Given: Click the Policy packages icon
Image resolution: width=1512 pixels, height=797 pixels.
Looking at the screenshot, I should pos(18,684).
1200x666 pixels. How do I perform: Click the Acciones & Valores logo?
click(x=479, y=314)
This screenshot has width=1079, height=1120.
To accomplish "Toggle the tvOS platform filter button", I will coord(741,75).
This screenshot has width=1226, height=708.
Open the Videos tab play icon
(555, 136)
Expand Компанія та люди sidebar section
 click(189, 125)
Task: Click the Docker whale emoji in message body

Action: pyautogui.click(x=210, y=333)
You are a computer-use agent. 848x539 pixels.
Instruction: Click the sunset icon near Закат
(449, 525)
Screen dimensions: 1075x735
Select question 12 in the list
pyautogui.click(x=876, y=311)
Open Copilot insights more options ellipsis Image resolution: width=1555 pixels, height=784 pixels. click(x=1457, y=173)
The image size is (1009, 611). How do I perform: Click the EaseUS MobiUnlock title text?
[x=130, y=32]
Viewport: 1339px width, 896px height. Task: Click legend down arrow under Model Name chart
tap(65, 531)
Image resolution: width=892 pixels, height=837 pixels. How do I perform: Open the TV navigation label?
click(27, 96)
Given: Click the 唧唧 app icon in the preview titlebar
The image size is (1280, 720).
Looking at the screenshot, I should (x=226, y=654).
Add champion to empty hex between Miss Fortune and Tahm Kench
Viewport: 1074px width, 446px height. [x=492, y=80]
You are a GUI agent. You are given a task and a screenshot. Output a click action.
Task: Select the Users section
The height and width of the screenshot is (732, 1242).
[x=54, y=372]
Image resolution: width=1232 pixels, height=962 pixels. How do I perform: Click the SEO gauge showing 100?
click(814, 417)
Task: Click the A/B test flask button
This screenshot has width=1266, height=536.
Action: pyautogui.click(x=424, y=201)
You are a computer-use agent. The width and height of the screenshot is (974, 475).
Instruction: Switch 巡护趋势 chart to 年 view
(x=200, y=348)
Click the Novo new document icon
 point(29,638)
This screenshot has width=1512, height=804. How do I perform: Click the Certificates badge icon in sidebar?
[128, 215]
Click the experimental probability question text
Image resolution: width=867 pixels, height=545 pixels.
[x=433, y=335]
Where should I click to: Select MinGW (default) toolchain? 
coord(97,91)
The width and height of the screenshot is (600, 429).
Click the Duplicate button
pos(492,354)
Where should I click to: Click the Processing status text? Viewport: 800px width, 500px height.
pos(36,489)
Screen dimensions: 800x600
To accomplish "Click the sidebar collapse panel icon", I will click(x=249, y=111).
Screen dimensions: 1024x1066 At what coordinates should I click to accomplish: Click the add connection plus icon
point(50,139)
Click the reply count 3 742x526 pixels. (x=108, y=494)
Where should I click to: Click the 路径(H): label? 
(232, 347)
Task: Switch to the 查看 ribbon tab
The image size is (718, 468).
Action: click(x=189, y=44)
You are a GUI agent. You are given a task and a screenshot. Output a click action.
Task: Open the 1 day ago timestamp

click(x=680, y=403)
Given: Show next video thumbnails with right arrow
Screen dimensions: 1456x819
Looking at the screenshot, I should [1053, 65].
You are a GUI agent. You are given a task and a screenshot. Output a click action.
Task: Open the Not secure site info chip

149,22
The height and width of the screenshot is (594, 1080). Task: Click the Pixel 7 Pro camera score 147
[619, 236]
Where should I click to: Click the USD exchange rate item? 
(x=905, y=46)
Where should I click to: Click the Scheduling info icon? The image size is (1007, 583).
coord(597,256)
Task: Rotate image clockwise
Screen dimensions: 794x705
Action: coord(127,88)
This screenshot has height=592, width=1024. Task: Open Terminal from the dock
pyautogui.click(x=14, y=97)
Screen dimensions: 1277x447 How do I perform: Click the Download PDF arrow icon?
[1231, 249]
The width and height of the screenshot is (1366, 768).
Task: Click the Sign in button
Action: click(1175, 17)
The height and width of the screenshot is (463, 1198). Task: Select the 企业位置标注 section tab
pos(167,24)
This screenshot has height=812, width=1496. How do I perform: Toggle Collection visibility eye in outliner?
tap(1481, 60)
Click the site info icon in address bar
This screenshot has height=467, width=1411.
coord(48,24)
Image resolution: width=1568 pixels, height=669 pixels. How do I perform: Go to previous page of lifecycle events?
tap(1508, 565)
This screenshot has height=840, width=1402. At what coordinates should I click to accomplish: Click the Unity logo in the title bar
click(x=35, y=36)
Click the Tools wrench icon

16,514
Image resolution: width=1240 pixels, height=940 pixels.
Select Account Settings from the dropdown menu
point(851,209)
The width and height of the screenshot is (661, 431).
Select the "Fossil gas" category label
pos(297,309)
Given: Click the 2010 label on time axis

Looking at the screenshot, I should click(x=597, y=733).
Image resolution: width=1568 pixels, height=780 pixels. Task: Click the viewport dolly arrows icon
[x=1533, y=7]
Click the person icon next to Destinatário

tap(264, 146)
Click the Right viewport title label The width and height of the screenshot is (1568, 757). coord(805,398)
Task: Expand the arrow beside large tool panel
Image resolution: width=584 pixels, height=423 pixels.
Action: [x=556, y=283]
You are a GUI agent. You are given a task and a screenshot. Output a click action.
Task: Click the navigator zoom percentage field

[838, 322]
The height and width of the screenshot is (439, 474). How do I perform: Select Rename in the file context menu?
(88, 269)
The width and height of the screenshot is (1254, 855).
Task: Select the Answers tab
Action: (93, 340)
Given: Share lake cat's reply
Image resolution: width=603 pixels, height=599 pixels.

● **Required work**:
Copy the rows above verbatim, the stretch from the line containing "Given: Click the 唧唧" through the line containing "click(814, 417)", both lines included.

● **Exercise output**:
Given: Click the 唧唧 app icon in the preview titlebar
The image size is (1280, 720).
Looking at the screenshot, I should (x=226, y=654).
Add champion to empty hex between Miss Fortune and Tahm Kench
Viewport: 1074px width, 446px height. [x=492, y=80]
You are a GUI agent. You are given a task and a screenshot. Output a click action.
Task: Select the Users section
The height and width of the screenshot is (732, 1242).
[x=54, y=372]
Image resolution: width=1232 pixels, height=962 pixels. How do I perform: Click the SEO gauge showing 100?
click(814, 417)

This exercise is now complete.